Patients with familial adenomatous polyposis have an increased risk for colorectal polyps and cancer; however, treatment with a combination of sulindac and erlotinib reduced their colorectal polyp burden by more than two thirds.
Patients with familial adenomatous polyposis (FAP) have an increased risk for colorectal polyps and cancer; however, treatment with a combination of sulindac and erlotinib reduced their colorectal polyp burden by more than two thirds after 6 months compared with placebo, according to a secondary analysis of data from the FAPEST trial published in JAMA Oncology.
Treatment with sulindac and erlotinib also resulted in a higher rate of adverse events, including acneiform cutaneous eruption (68%) and oral mucositis (32%).
“This preliminary trial lays the groundwork for future chemoprevention efforts,” wrote researcher N. Jewel Samadder, MD, MSc, of Mayo Clinic, and colleagues. However, they added that the study also leaves “many important questions unanswered,” including “whether prolonged treatment with these medications can replace, delay the need for, or limit the anatomical extent of proctocolectomy and whether such treatment can inhibit progression to cancer.”
Results of the phase II randomized, placebo-controlled FAPEST trial showed that combination treatment with erlotinib and sulindac resulted in a 71% reduction in duodenal polyp burden after 6 months on treatment. The trial randomly assigned 82 patients with FAP to therapy with sulindac at a dosage of 150-mg twice daily plus erlotinib at 75-mg daily or placebo for 6 months. Patients were evaluated at baseline and 6 months for the total number of polyps in the intact colorectum, ileal pouch anal anastomosis, or ileorectum.

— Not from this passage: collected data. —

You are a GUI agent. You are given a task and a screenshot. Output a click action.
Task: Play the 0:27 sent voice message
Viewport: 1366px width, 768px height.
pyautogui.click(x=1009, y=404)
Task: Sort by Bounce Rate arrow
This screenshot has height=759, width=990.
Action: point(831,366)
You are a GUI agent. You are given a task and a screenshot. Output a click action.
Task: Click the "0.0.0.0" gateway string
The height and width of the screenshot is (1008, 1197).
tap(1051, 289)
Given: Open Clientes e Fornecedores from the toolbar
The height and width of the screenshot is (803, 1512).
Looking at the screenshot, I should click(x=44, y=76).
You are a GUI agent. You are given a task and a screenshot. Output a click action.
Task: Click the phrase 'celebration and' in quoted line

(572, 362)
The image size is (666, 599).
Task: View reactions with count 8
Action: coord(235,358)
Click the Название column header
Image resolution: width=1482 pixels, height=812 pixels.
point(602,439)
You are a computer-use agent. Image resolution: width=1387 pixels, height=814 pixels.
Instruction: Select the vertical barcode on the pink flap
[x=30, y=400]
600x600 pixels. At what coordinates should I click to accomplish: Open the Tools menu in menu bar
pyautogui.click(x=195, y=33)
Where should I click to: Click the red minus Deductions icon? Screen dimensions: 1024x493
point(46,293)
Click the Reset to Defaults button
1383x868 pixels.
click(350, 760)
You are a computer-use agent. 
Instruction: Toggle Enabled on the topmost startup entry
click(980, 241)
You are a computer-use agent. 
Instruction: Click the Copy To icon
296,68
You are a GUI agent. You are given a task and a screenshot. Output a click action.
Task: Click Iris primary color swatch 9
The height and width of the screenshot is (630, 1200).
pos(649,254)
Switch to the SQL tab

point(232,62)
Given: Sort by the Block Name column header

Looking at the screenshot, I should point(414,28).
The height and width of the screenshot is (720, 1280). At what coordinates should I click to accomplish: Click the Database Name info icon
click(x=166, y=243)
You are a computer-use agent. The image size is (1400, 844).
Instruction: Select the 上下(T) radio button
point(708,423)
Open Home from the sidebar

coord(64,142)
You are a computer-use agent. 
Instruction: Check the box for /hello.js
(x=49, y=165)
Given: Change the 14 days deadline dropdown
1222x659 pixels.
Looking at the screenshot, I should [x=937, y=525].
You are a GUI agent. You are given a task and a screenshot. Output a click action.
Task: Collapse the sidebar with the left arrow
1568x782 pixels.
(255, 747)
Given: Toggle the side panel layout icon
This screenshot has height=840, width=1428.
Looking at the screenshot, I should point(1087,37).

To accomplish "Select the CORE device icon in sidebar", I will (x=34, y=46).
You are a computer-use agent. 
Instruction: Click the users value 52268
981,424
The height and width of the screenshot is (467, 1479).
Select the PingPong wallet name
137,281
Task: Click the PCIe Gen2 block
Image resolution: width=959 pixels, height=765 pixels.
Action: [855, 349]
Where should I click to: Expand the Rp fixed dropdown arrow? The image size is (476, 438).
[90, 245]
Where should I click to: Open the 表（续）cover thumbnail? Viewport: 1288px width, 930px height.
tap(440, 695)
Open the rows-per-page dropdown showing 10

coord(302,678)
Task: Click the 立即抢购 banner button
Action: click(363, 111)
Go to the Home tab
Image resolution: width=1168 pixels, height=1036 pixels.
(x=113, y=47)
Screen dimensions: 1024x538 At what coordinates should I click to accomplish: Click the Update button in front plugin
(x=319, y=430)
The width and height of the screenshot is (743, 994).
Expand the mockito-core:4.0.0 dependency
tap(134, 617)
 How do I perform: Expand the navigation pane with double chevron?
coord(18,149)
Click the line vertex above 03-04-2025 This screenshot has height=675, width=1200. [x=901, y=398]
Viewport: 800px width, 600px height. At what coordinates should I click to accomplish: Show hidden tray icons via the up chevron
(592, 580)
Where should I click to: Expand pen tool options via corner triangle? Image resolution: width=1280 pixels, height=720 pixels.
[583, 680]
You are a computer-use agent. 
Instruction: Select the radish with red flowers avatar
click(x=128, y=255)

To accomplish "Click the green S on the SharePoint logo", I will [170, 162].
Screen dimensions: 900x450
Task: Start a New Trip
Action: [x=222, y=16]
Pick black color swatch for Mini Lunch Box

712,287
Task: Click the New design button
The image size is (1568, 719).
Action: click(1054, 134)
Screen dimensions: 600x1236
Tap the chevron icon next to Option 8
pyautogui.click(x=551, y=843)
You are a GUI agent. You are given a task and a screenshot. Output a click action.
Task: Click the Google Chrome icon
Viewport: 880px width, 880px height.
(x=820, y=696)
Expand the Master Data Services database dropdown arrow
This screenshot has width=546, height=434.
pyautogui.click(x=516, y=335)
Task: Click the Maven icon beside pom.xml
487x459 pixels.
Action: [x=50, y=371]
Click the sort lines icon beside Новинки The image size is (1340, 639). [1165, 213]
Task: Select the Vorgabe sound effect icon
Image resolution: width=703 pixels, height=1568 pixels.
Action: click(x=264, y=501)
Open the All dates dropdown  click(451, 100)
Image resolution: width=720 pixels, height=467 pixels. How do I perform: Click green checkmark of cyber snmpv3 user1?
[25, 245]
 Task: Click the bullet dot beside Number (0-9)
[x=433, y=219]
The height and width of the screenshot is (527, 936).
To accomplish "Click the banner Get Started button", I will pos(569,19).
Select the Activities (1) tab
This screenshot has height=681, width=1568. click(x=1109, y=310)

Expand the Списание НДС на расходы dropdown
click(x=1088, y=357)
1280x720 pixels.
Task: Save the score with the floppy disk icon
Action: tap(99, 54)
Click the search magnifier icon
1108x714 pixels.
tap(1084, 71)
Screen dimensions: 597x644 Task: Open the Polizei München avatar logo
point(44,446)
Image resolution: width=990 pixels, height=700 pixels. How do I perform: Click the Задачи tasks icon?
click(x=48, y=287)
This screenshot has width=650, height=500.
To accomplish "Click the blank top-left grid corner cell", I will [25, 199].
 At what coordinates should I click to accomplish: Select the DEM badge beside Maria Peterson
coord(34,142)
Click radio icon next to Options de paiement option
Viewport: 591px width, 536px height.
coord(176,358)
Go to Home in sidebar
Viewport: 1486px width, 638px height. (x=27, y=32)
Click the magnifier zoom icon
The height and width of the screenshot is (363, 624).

In this secondary analysis, the researchers looked at data from FAPEST to assess the effect of the drug combination on colorectal adenoma formation and regression in patients with FAP. Of the 82 patients randomized, 22 had an intact colon, 44 had ileal pouch anastomosis, and 16 had ileorectal anastomosis.
Total polyp count was significantly lower in patients treated with the study drugs at 6 months compared with placebo (change in polyp number, −5.1; 95% CI, −6.4 to −3.5; P < .001). This was a percentage change in colorectal polyp number, showing a net decrease of 69.4% in colorectal polyp number from baseline in the treatment group compared with placebo (95% CI, 28.8% to 109.2%; P = .04).
Among patients with ileal pouch anal anastomosis, there was a median decrease of four polyps from baseline in the sulindac/erlotinib group and a 1-polyp increase in the placebo group (group difference:14.5; 95% CI, 3.5 to 28.1; P = .003).
The majority of patients assigned to sulindac/erlotinib experienced some type of adverse event, including 33% of patients who had grade 2 or 3 adverse events. Significantly more patients assigned to receive the study drugs had acneiform-like cutaneous eruption compared with placebo (68.3% vs 22%; P < .001). Erlotinib dose reductions occurred in 28% of the placebo group compared with 73% of patients in the treatment group.
“Whereas the dosing of sulindac was based on prior chemoprevention studies, the dosing of erlotinib was estimated from cancer treatment and lung cancer chemotherapy trials,” the researchers noted. “Dose ranging studies will be needed to determine if lower and/or less frequent dosing of erlotinib could diminish these adverse effects but retain efficacy.”